Brij Mohan*, Ismayil M. Garazade, Khayala Seyidova, Matlab Khamiyev, M.Fátima C. Guedes da Silva, Armando J.L. Pombeiro, Wei Sun*

Cite this article: https://doi.org/10.1016/j.cjsc.2026.100972

Publication date:

Keywords: Preorganized ligands; Supramolecular cages; Coordination polymers; MOFs; Metal ion detection

ABSTRACT

Metal–ligand coordination complexes serve as versatile platforms for the targeted detection of metal ions. However, the relationship between molecular structure, binding interactions, and sensing performance remains dispersed across different sensing systems.
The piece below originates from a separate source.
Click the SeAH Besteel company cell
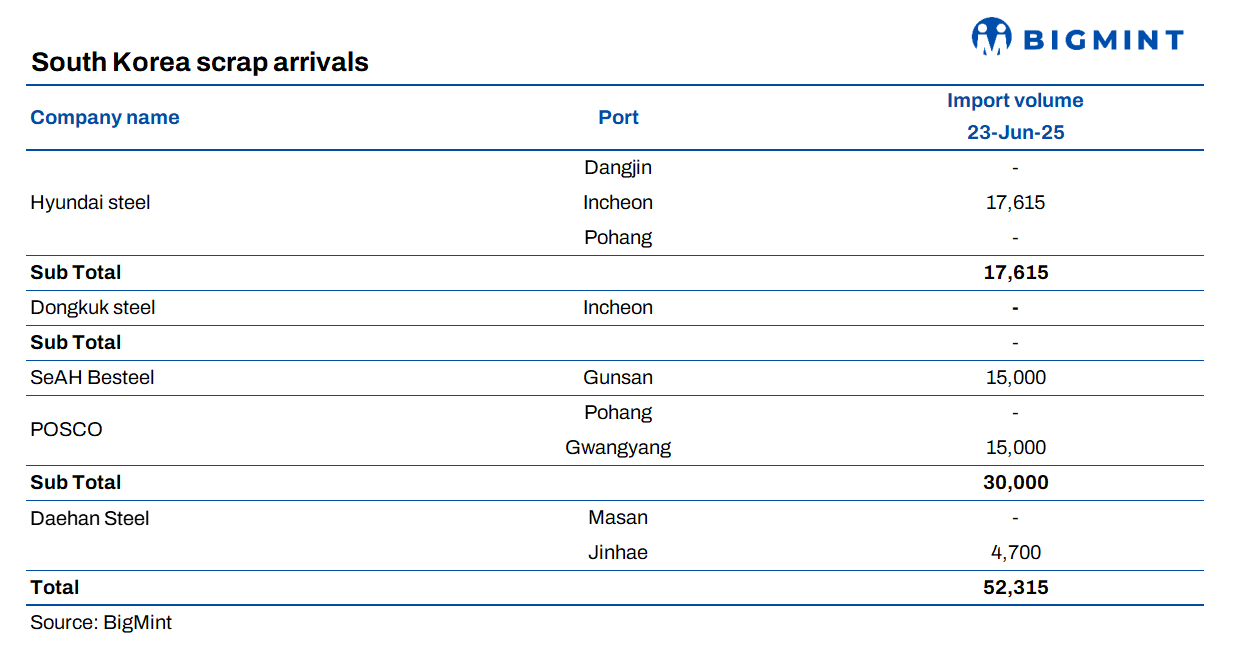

This review provides a structure–function perspective on metal–ligand coordination sensors, highlighting how ligand architecture, donor atom types, coordination geometry, and secondary supramolecular interactions collectively influence metal-ion recognition and signal transduction. Particular attention is given to the interaction between primary coordination bonds and auxiliary forces such as hydrogen bonding, π–π stacking, and electrostatic interactions, which together govern binding affinity, selectivity, and sensing behavior. The review discusses key sensing architectures—including preorganized ligands, multidentate chelating probes, supramolecular cages, coordination polymers, and metal–organic frameworks—and demonstrates how structural design principles yield distinct optical and electrochemical responses, such as photoinduced electron transfer, chelation-enhanced fluorescence, and charge-transfer modulation. By connecting molecular design with sensing mechanisms and analytical results, this review establishes a unified framework for understanding metal–ligand coordination-based sensing systems. Finally, emerging strategies to enhance selectivity, stability, and suitability for real-world applications are discussed, offering guidance for designing the next generation of metal-ion sensors for environmental monitoring, biological analysis, and industrial use.